* What you are asked to do
All of the records shown below need to be copied with no differences.

* Available data
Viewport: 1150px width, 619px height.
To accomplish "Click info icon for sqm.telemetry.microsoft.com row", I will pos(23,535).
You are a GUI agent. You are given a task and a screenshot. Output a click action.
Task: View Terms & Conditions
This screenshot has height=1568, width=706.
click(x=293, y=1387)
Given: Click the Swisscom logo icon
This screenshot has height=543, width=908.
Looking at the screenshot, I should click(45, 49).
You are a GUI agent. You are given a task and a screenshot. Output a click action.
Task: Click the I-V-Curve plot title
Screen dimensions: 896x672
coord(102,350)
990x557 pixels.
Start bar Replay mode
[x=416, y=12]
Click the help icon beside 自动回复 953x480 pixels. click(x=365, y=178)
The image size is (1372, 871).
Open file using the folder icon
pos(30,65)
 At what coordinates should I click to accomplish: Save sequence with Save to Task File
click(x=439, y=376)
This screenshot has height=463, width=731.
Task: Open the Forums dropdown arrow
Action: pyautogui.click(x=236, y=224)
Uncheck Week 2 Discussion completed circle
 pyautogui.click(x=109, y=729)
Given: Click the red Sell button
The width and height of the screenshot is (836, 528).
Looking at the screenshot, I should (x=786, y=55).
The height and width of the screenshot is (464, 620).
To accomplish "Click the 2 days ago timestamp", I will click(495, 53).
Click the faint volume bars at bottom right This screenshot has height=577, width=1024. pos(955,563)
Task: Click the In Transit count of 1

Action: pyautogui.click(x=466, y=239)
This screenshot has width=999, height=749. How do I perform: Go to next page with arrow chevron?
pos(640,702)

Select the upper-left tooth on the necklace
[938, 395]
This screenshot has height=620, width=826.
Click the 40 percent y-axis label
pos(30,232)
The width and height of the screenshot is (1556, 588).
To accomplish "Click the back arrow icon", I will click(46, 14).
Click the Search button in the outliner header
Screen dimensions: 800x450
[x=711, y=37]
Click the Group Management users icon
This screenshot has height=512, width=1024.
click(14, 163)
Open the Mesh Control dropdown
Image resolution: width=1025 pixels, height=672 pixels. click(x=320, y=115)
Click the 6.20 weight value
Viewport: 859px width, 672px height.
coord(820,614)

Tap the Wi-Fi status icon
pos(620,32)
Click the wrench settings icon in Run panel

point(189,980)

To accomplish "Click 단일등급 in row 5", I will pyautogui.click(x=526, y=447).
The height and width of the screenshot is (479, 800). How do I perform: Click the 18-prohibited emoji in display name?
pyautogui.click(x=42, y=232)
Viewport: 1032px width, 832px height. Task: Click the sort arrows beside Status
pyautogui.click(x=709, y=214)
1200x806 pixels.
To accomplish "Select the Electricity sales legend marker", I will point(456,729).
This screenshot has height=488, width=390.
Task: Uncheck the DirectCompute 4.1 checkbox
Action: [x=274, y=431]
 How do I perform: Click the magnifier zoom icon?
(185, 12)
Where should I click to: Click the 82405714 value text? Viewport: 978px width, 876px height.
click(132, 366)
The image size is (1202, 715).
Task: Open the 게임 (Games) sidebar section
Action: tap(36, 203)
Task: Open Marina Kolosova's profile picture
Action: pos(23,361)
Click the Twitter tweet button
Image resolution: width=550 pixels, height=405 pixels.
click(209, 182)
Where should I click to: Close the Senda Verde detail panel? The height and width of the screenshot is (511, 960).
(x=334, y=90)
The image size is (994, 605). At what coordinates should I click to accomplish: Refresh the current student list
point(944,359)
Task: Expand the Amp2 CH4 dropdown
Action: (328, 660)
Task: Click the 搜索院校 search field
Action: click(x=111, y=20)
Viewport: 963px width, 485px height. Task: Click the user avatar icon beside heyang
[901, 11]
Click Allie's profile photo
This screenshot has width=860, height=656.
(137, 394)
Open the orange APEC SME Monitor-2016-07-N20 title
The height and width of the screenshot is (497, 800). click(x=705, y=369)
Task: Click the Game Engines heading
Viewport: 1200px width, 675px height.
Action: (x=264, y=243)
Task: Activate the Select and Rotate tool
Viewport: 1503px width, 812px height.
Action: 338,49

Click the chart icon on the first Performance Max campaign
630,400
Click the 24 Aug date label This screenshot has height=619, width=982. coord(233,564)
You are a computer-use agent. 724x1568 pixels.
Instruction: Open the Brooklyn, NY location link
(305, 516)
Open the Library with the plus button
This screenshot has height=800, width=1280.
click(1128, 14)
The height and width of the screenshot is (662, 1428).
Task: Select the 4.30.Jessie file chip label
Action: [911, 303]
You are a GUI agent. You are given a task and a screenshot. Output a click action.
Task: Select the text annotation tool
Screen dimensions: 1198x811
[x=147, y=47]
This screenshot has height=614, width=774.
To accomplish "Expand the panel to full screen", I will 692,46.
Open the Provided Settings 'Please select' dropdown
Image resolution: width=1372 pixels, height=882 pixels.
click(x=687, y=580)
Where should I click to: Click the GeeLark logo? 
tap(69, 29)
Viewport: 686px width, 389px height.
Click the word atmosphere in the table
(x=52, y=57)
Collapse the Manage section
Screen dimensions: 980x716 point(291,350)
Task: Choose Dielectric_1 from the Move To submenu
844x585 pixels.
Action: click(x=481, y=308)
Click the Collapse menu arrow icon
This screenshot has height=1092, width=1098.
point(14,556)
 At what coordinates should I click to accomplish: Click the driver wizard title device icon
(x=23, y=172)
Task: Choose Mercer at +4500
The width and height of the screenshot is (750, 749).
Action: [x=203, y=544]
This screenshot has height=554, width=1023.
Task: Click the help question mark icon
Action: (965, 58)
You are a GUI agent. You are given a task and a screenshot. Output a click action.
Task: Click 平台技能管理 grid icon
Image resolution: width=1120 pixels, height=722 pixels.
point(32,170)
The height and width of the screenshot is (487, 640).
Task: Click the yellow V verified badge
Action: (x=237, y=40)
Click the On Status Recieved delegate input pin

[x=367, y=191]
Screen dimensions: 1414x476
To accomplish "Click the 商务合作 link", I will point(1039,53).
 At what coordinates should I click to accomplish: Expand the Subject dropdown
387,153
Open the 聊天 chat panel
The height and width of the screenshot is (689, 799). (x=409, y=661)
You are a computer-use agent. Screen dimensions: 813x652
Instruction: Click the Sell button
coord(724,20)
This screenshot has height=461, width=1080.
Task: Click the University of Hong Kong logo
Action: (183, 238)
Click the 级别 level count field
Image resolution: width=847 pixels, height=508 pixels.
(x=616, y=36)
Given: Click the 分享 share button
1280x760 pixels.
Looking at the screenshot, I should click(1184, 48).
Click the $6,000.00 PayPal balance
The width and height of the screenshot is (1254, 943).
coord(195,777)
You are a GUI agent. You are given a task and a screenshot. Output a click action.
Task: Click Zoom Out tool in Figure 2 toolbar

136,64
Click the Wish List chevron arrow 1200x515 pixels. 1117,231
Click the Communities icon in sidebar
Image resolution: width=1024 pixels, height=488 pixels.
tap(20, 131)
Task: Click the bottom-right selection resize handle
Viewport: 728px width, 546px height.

* Reply to the exercise
Viewport: 1150px width, 619px height.
To accomplish "Click info icon for sqm.telemetry.microsoft.com row", I will pos(23,535).
You are a GUI agent. You are given a task and a screenshot. Output a click action.
Task: View Terms & Conditions
This screenshot has height=1568, width=706.
click(x=293, y=1387)
Given: Click the Swisscom logo icon
This screenshot has height=543, width=908.
Looking at the screenshot, I should click(45, 49).
You are a GUI agent. You are given a task and a screenshot. Output a click action.
Task: Click the I-V-Curve plot title
Screen dimensions: 896x672
coord(102,350)
990x557 pixels.
Start bar Replay mode
[x=416, y=12]
Click the help icon beside 自动回复 953x480 pixels. click(x=365, y=178)
The image size is (1372, 871).
Open file using the folder icon
pos(30,65)
 At what coordinates should I click to accomplish: Save sequence with Save to Task File
click(x=439, y=376)
This screenshot has height=463, width=731.
Task: Open the Forums dropdown arrow
Action: pyautogui.click(x=236, y=224)
Uncheck Week 2 Discussion completed circle
 pyautogui.click(x=109, y=729)
Given: Click the red Sell button
The width and height of the screenshot is (836, 528).
Looking at the screenshot, I should (x=786, y=55).
The height and width of the screenshot is (464, 620).
To accomplish "Click the 2 days ago timestamp", I will click(495, 53).
Click the faint volume bars at bottom right This screenshot has height=577, width=1024. pos(955,563)
Task: Click the In Transit count of 1

Action: pyautogui.click(x=466, y=239)
This screenshot has width=999, height=749. How do I perform: Go to next page with arrow chevron?
pos(640,702)

Select the upper-left tooth on the necklace
[938, 395]
This screenshot has height=620, width=826.
Click the 40 percent y-axis label
pos(30,232)
The width and height of the screenshot is (1556, 588).
To accomplish "Click the back arrow icon", I will click(46, 14).
Click the Search button in the outliner header
Screen dimensions: 800x450
[x=711, y=37]
Click the Group Management users icon
This screenshot has height=512, width=1024.
click(14, 163)
Open the Mesh Control dropdown
Image resolution: width=1025 pixels, height=672 pixels. click(x=320, y=115)
Click the 6.20 weight value
Viewport: 859px width, 672px height.
coord(820,614)

Tap the Wi-Fi status icon
pos(620,32)
Click the wrench settings icon in Run panel

point(189,980)

To accomplish "Click 단일등급 in row 5", I will pyautogui.click(x=526, y=447).
The height and width of the screenshot is (479, 800). How do I perform: Click the 18-prohibited emoji in display name?
pyautogui.click(x=42, y=232)
Viewport: 1032px width, 832px height. Task: Click the sort arrows beside Status
pyautogui.click(x=709, y=214)
1200x806 pixels.
To accomplish "Select the Electricity sales legend marker", I will point(456,729).
This screenshot has height=488, width=390.
Task: Uncheck the DirectCompute 4.1 checkbox
Action: [x=274, y=431]
 How do I perform: Click the magnifier zoom icon?
(185, 12)
Where should I click to: Click the 82405714 value text? Viewport: 978px width, 876px height.
click(132, 366)
The image size is (1202, 715).
Task: Open the 게임 (Games) sidebar section
Action: tap(36, 203)
Task: Open Marina Kolosova's profile picture
Action: pos(23,361)
Click the Twitter tweet button
Image resolution: width=550 pixels, height=405 pixels.
click(209, 182)
Where should I click to: Close the Senda Verde detail panel? The height and width of the screenshot is (511, 960).
(x=334, y=90)
The image size is (994, 605). At what coordinates should I click to accomplish: Refresh the current student list
point(944,359)
Task: Expand the Amp2 CH4 dropdown
Action: (328, 660)
Task: Click the 搜索院校 search field
Action: click(x=111, y=20)
Viewport: 963px width, 485px height. Task: Click the user avatar icon beside heyang
[901, 11]
Click Allie's profile photo
This screenshot has width=860, height=656.
(137, 394)
Open the orange APEC SME Monitor-2016-07-N20 title
The height and width of the screenshot is (497, 800). click(x=705, y=369)
Task: Click the Game Engines heading
Viewport: 1200px width, 675px height.
Action: (x=264, y=243)
Task: Activate the Select and Rotate tool
Viewport: 1503px width, 812px height.
Action: 338,49

Click the chart icon on the first Performance Max campaign
630,400
Click the 24 Aug date label This screenshot has height=619, width=982. coord(233,564)
You are a computer-use agent. 724x1568 pixels.
Instruction: Open the Brooklyn, NY location link
(305, 516)
Open the Library with the plus button
This screenshot has height=800, width=1280.
click(1128, 14)
The height and width of the screenshot is (662, 1428).
Task: Select the 4.30.Jessie file chip label
Action: [911, 303]
You are a GUI agent. You are given a task and a screenshot. Output a click action.
Task: Select the text annotation tool
Screen dimensions: 1198x811
[x=147, y=47]
This screenshot has height=614, width=774.
To accomplish "Expand the panel to full screen", I will 692,46.
Open the Provided Settings 'Please select' dropdown
Image resolution: width=1372 pixels, height=882 pixels.
click(x=687, y=580)
Where should I click to: Click the GeeLark logo? 
tap(69, 29)
Viewport: 686px width, 389px height.
Click the word atmosphere in the table
(x=52, y=57)
Collapse the Manage section
Screen dimensions: 980x716 point(291,350)
Task: Choose Dielectric_1 from the Move To submenu
844x585 pixels.
Action: click(x=481, y=308)
Click the Collapse menu arrow icon
This screenshot has height=1092, width=1098.
point(14,556)
 At what coordinates should I click to accomplish: Click the driver wizard title device icon
(x=23, y=172)
Task: Choose Mercer at +4500
The width and height of the screenshot is (750, 749).
Action: [x=203, y=544]
This screenshot has height=554, width=1023.
Task: Click the help question mark icon
Action: (965, 58)
You are a GUI agent. You are given a task and a screenshot. Output a click action.
Task: Click 平台技能管理 grid icon
Image resolution: width=1120 pixels, height=722 pixels.
point(32,170)
The height and width of the screenshot is (487, 640).
Task: Click the yellow V verified badge
Action: (x=237, y=40)
Click the On Status Recieved delegate input pin

[x=367, y=191]
Screen dimensions: 1414x476
To accomplish "Click the 商务合作 link", I will point(1039,53).
 At what coordinates should I click to accomplish: Expand the Subject dropdown
387,153
Open the 聊天 chat panel
The height and width of the screenshot is (689, 799). (x=409, y=661)
You are a computer-use agent. Screen dimensions: 813x652
Instruction: Click the Sell button
coord(724,20)
This screenshot has height=461, width=1080.
Task: Click the University of Hong Kong logo
Action: (183, 238)
Click the 级别 level count field
Image resolution: width=847 pixels, height=508 pixels.
(x=616, y=36)
Given: Click the 分享 share button
1280x760 pixels.
Looking at the screenshot, I should click(1184, 48).
Click the $6,000.00 PayPal balance
The width and height of the screenshot is (1254, 943).
coord(195,777)
You are a GUI agent. You are given a task and a screenshot. Output a click action.
Task: Click Zoom Out tool in Figure 2 toolbar

136,64
Click the Wish List chevron arrow 1200x515 pixels. 1117,231
Click the Communities icon in sidebar
Image resolution: width=1024 pixels, height=488 pixels.
tap(20, 131)
Task: Click the bottom-right selection resize handle
Viewport: 728px width, 546px height.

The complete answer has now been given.